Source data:

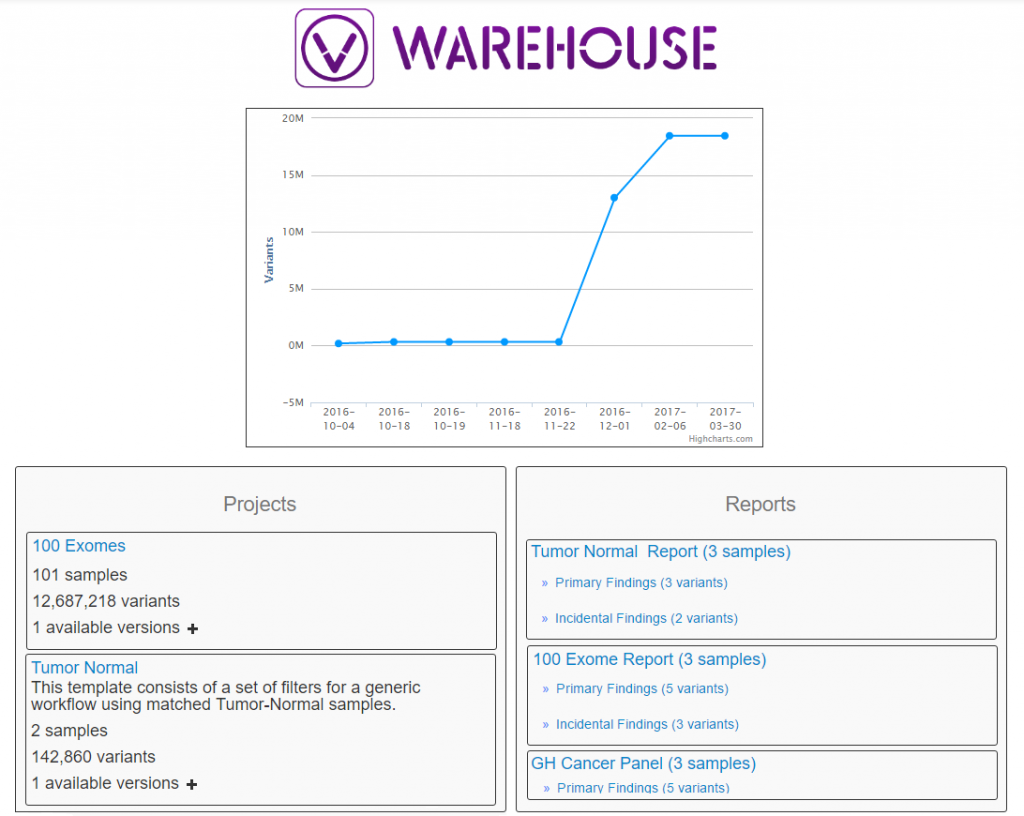Open the 100 Exomes project
The image size is (1024, 816).
78,546
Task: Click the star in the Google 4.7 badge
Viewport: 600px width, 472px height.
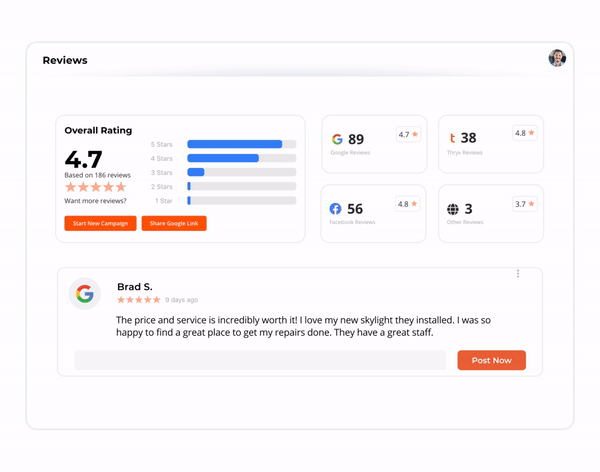Action: click(415, 134)
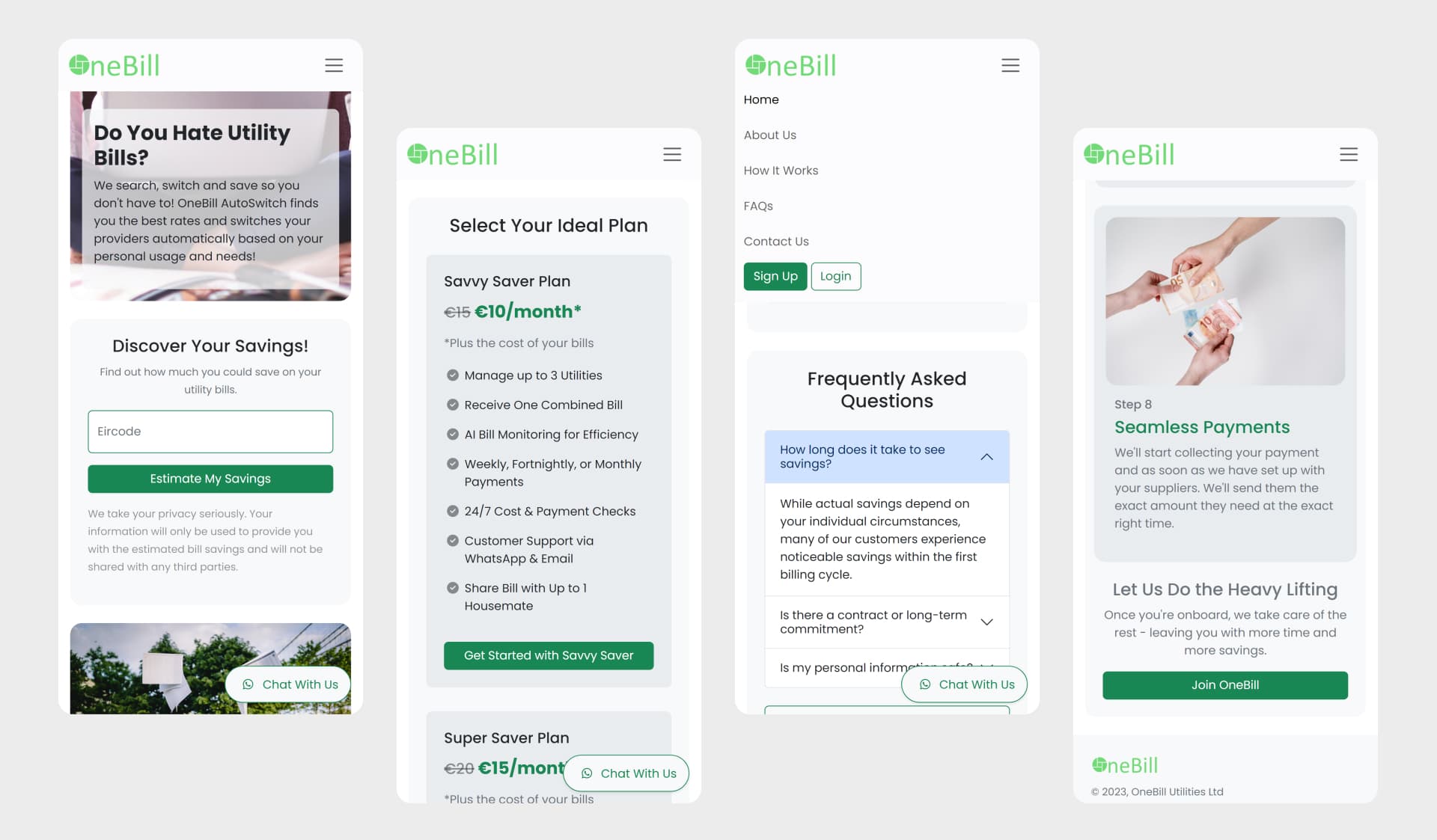Select the Home menu item
The height and width of the screenshot is (840, 1437).
[761, 99]
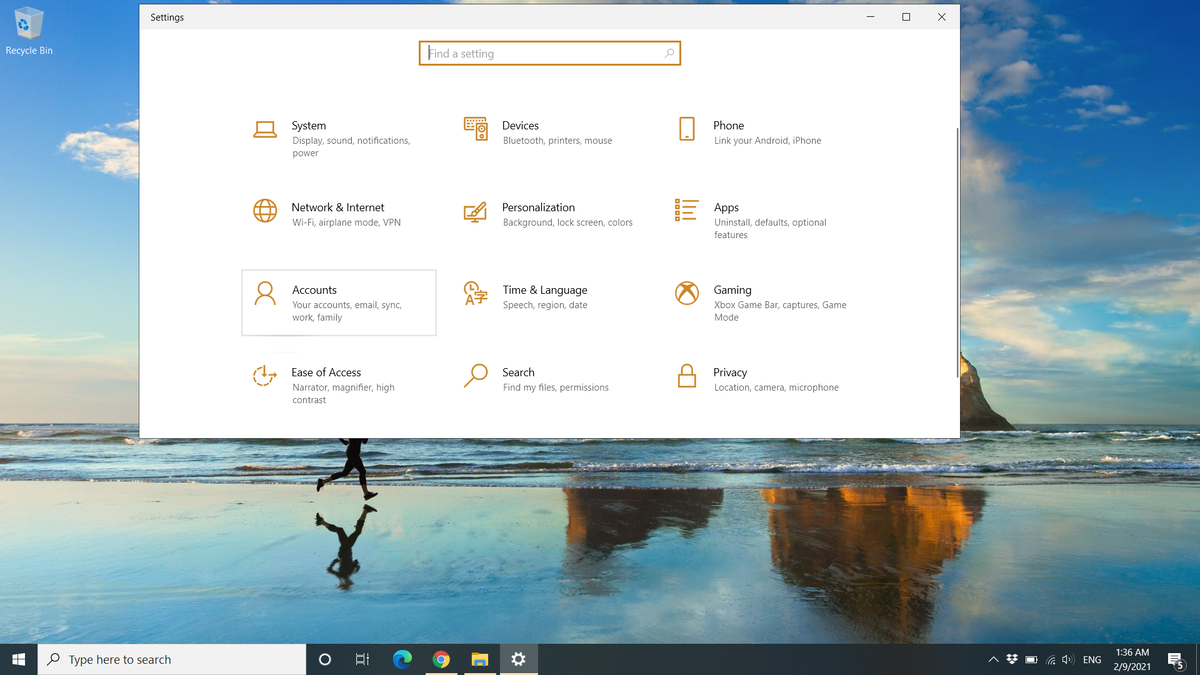The height and width of the screenshot is (675, 1200).
Task: Open the Action Center notifications
Action: pyautogui.click(x=1176, y=659)
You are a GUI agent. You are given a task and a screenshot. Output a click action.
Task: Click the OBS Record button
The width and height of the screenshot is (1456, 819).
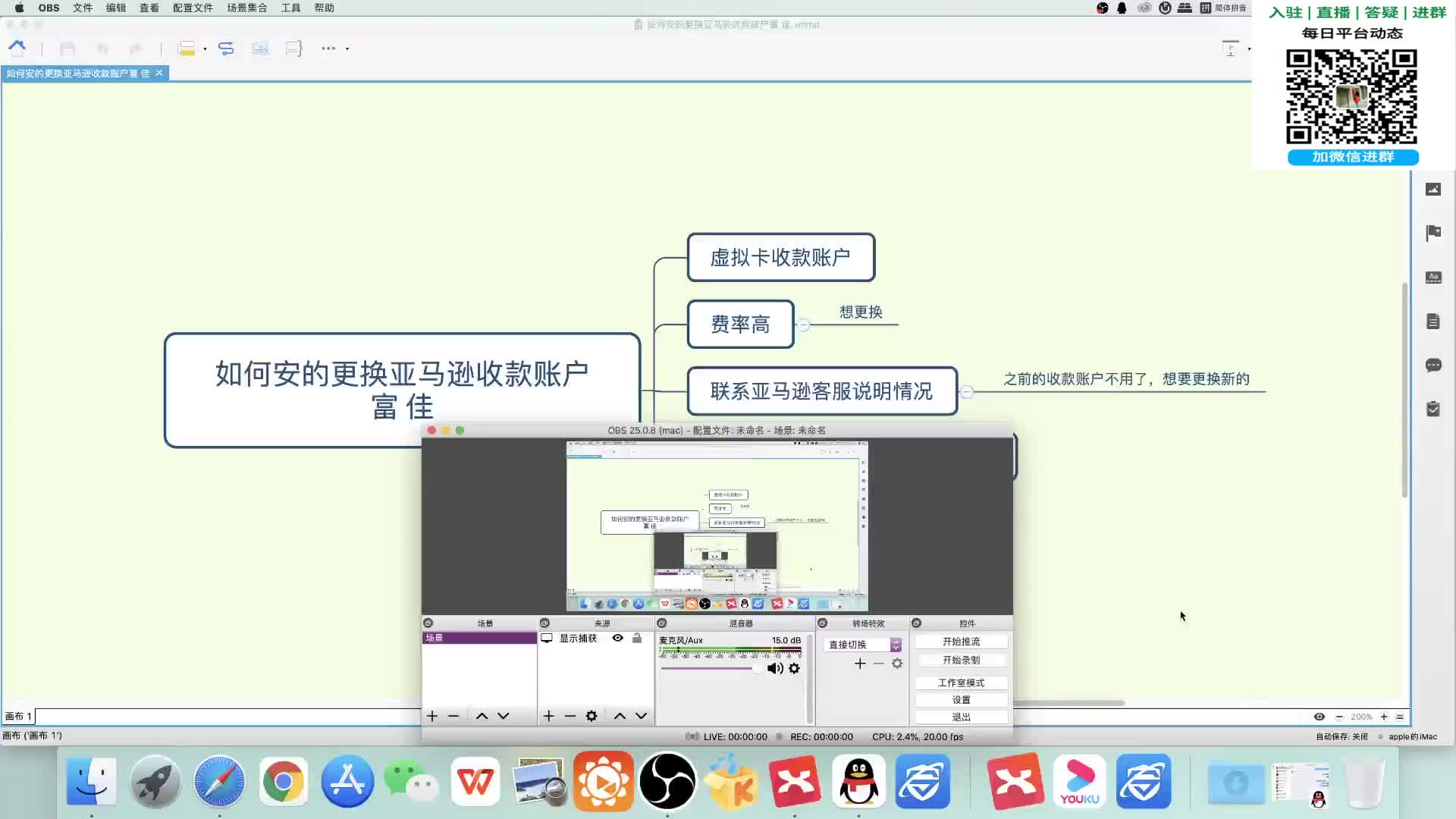click(961, 660)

▶ _REQUIREMENT_:
Give back exactly the lines from the one containing "You are a GUI" to the final line of the entries, both included, and no picture.

▶ _TASK RESPONSE_:
You are a GUI agent. You are given a task and a screenshot. Output a click action.
Task: Click the OBS Record button
The width and height of the screenshot is (1456, 819).
click(961, 660)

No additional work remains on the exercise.